I have an X47 on the bow of my PT175, and while it's a good product, I have problems seeing the numbers while seated on the front pedastal, even with my bifocals. I put a Humminbird 525 Fishfinder on the bow (tm mounted transducer) of my 16' jon, and I like it better than the X47. Larger numbers to see. It's also under $200 :wink:


----------



## Jim (Jan 10, 2008)

Eagle 320 on sale

Eagle 480 on sale

I would go with the 480 (more pixels)


----------



## redbug (Jan 10, 2008)

Yes it is worth adding a depth finder on the front deck.
before you go cheap here are a few things to think about before you buy.
First ask yourself what you are using it for:
locating offshore structure?
finding weed beds?
or just a depth reading

if it is just for a depth reading then you can and should go with a cheaper unit.
if you plan on using it to locate fish or the other things mentioned you may want a better unit


The important thing on a depth finder is vertical pixels.. the higher the number the more detail you will get out of the unit.

example...
if your unit has 100 vertical pixels and you are in 100ft of water each pixel will equal one ft


if your unit has 480 vertical pixels and you are in 100ft of water it works out to almost 5 pixels per ft or 5 times more detail.

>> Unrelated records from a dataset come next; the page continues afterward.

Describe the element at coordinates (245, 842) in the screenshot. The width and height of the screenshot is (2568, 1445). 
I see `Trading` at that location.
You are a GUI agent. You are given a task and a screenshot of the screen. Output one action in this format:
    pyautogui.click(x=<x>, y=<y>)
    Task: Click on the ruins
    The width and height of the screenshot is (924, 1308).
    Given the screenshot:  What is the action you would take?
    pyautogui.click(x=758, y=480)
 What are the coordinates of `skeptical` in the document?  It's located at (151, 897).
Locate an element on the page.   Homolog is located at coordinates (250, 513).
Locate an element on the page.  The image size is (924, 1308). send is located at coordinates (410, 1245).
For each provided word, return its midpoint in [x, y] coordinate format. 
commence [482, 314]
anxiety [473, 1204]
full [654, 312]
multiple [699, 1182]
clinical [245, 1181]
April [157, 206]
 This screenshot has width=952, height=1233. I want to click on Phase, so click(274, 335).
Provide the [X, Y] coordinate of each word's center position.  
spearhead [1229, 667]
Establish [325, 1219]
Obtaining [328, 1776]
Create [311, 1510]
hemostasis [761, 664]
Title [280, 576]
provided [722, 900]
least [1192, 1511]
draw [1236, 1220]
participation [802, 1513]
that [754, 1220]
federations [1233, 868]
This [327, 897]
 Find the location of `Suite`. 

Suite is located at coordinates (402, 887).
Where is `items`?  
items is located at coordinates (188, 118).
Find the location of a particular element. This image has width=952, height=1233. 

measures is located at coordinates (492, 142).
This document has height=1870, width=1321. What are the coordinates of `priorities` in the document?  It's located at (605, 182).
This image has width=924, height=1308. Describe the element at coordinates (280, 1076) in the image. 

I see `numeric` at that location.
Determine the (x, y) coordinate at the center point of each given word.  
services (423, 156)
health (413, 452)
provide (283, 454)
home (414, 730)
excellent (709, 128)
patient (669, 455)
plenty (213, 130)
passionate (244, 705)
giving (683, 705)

the horizontal pixels are just the bottom and other things you have passed over 


if you do a lot of off shore fishing I would put the better unit up front so you can see it while on the trolling motor 

I'm a big fan of lowrance and would recomend them 
look around to find the unit you want and contact Chuck Warren at nationwide tackle he gets these units at a great price
heres a link
https://www.nationwidetackle.com/index.php?ref=157&affiliate_banner_id=5


Wayne
any questions feel free to ask


----------



## shamoo (Jan 11, 2008)

like redbug said, lowrance is a good choice to lean towards, however, Eagle has a fishmark 480,(480x480 pixels) for 199.99.


----------



## Captain Ahab (Jan 11, 2008)

Eagle and Lowrance are the same company and the Lowrance company was recently bought out by Simrad, so I guess Simrad owns both Eagle and Lowrance now.


----------



## bassboy1 (Jan 11, 2008)

As mentioned, Eagle is Lowrances lower price selection. The 320, and 480 are great units. I have one of each, and until I can afford side imaging (yeah it looks cool in Jim's thing on the homepage, but wait till you see it in use, in person!) they will be what I use, and buy more of. (I have a problem with the swap and sell forums on some of the big boards - eeeek!)


----------